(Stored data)
··········
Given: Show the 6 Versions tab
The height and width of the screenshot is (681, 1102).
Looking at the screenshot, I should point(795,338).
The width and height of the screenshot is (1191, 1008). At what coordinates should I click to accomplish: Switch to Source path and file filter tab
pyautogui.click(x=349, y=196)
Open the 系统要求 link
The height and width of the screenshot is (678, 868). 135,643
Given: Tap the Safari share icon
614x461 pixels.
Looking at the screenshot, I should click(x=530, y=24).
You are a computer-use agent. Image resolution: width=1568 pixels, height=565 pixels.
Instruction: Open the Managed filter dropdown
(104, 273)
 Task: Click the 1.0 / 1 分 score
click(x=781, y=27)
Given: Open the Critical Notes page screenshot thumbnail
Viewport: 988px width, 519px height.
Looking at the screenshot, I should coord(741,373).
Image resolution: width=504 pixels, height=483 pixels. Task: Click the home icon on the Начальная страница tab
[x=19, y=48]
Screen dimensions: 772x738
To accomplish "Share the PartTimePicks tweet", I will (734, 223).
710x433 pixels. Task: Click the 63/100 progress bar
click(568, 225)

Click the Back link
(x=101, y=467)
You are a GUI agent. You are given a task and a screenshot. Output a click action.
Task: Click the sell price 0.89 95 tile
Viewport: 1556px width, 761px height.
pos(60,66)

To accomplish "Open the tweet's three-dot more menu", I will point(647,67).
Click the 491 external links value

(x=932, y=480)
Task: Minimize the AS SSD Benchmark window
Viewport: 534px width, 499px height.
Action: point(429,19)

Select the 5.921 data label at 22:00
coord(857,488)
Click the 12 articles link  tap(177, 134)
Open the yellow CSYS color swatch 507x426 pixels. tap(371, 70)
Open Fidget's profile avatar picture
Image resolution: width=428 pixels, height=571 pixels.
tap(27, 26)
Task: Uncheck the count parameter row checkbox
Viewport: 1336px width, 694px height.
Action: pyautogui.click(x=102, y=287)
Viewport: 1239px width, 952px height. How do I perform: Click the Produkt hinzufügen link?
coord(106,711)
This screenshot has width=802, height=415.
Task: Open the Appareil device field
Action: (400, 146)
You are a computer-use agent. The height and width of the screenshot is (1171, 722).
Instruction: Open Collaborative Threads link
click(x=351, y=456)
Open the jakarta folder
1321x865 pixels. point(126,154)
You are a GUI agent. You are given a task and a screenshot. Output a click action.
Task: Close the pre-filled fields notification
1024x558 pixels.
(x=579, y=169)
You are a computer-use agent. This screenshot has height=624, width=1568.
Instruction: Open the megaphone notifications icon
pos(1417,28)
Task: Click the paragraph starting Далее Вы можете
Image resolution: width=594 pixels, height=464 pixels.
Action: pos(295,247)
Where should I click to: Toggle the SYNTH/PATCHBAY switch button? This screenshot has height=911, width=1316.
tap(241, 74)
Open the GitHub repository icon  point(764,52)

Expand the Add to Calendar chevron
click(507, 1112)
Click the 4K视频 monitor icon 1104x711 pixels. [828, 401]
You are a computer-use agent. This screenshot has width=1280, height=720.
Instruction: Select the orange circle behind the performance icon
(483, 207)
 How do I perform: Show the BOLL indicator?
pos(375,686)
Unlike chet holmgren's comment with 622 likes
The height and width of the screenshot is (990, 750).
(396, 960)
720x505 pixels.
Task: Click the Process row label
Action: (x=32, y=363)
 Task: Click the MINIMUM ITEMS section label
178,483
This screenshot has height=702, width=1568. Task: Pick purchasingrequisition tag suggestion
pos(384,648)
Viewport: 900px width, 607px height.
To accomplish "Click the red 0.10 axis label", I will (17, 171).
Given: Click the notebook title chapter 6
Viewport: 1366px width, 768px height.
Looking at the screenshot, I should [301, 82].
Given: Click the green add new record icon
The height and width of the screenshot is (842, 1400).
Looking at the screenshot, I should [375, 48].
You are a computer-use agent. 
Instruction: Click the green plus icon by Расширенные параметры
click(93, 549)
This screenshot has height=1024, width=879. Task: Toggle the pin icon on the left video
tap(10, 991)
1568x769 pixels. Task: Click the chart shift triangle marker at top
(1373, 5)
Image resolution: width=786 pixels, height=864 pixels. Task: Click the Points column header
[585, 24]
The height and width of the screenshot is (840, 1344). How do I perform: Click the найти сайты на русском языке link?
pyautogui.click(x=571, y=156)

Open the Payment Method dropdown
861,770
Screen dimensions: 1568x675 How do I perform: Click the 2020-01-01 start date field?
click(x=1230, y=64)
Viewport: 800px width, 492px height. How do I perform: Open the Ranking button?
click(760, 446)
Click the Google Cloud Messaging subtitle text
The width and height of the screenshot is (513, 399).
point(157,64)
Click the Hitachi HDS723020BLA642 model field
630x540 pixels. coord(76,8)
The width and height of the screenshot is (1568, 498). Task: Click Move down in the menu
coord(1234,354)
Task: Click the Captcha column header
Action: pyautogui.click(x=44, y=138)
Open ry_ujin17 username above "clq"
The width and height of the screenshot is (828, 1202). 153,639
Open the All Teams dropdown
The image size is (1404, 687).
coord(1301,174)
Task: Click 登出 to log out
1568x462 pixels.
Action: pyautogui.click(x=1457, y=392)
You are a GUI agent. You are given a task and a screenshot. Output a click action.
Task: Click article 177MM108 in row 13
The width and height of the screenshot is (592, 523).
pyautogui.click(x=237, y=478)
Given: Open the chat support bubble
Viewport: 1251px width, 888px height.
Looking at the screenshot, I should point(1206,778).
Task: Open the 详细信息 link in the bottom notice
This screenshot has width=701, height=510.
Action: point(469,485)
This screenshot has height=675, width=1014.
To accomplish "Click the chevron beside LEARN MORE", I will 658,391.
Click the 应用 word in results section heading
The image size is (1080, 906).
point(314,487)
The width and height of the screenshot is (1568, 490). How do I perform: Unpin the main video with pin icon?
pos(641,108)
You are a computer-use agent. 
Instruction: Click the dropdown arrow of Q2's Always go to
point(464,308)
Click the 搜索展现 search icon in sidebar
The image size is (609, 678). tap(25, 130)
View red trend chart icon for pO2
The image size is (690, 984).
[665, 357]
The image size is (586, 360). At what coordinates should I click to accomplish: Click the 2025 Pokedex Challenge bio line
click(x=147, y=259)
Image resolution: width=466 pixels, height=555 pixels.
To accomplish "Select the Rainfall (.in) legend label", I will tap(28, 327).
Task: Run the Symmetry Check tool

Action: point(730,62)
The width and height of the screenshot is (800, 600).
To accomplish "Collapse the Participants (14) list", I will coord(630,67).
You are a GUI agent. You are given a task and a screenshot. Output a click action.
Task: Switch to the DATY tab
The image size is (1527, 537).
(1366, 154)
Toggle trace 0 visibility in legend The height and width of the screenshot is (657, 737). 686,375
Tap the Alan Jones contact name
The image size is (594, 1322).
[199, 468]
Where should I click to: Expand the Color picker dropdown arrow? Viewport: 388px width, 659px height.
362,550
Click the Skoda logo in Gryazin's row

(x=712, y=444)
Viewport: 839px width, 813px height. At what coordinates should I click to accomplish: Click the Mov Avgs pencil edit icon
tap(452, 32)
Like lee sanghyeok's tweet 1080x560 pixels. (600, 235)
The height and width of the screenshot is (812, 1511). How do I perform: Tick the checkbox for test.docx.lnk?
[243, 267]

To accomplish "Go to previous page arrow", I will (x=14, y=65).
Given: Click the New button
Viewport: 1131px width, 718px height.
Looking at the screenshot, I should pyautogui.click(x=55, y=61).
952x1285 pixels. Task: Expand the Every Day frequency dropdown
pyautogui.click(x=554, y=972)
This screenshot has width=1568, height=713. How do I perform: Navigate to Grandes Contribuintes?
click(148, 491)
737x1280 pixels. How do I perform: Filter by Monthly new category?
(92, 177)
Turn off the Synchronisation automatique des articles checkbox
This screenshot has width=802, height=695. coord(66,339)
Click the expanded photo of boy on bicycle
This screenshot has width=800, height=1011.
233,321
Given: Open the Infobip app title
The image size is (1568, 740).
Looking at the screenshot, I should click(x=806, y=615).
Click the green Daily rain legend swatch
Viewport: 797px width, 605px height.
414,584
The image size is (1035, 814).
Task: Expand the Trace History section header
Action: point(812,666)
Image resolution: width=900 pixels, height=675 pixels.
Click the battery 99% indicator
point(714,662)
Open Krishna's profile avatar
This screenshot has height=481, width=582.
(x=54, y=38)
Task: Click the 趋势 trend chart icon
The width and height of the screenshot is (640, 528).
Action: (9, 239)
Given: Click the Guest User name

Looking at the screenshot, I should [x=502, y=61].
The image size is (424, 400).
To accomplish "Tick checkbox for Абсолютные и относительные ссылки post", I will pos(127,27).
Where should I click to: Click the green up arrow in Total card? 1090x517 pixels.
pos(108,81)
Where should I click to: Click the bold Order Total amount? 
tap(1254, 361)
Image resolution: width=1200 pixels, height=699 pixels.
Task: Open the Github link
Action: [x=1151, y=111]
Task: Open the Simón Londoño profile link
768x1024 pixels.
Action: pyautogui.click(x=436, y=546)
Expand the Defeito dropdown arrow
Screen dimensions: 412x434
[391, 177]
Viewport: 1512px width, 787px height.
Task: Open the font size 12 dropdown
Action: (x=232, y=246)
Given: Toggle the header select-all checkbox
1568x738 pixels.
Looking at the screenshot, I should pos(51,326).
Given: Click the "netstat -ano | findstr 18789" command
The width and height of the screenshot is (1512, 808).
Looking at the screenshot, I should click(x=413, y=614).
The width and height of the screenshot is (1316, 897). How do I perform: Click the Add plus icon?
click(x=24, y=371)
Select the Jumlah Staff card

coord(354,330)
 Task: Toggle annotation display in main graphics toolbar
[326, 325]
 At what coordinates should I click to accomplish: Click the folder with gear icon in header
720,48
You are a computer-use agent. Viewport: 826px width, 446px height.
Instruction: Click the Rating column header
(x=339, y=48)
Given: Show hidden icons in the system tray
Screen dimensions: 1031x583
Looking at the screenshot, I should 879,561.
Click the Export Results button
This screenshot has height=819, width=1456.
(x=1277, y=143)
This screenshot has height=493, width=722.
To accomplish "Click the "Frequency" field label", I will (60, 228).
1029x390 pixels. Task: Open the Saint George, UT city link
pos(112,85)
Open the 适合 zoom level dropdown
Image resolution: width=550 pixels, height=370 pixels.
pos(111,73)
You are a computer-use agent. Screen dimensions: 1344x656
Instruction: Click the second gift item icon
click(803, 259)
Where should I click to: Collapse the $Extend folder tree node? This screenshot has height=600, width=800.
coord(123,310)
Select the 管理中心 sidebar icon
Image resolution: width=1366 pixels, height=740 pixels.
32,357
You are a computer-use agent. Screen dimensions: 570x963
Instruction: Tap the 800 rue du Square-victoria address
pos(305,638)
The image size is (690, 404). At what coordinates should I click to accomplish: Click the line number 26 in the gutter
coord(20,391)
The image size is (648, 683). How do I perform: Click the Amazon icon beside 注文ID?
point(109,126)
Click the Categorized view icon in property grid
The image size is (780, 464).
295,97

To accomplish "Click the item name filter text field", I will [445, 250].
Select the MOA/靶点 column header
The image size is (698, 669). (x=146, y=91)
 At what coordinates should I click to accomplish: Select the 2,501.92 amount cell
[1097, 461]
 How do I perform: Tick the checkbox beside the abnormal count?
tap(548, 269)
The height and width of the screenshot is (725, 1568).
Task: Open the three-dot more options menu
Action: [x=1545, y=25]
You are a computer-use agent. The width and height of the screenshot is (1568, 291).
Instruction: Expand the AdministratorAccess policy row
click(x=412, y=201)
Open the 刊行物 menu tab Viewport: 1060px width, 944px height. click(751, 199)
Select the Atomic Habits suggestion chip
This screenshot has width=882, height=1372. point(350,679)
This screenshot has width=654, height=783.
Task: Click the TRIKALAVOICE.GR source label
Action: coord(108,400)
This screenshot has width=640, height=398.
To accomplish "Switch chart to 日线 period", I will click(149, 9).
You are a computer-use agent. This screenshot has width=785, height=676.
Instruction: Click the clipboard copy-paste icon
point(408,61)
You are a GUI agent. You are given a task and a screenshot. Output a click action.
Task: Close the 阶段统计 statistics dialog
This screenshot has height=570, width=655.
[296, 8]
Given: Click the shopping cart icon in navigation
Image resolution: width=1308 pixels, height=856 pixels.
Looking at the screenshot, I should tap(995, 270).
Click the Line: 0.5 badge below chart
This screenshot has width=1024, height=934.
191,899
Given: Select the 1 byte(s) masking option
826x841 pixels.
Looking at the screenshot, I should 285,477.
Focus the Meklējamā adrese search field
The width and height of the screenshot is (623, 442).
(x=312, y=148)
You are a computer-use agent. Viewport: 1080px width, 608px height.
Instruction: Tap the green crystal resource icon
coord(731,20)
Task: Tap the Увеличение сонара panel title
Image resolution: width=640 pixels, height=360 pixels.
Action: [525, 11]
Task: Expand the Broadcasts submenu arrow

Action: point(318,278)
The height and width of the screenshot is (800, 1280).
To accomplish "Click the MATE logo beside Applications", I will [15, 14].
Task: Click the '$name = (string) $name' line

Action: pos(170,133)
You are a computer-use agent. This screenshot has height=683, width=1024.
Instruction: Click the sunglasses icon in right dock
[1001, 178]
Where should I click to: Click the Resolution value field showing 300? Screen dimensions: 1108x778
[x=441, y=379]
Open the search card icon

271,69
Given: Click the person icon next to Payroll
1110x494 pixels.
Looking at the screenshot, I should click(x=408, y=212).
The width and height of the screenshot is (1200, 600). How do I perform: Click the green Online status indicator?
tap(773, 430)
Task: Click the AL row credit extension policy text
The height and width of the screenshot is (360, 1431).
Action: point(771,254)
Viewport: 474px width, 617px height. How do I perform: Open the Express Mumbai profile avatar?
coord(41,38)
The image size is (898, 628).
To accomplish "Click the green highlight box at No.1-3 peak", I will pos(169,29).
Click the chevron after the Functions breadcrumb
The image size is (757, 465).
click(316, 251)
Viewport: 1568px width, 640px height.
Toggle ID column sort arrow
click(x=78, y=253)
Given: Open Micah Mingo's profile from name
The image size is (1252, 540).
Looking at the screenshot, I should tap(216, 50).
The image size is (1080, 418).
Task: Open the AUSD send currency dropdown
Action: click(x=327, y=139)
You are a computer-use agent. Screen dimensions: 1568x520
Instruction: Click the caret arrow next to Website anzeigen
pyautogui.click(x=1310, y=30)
··········
Your objective: Keep only those lines of the records that hold "legend", and return them.

Expected answer:
To accomplish "Select the Rainfall (.in) legend label", I will tap(28, 327).
Toggle trace 0 visibility in legend The height and width of the screenshot is (657, 737). 686,375
Click the green Daily rain legend swatch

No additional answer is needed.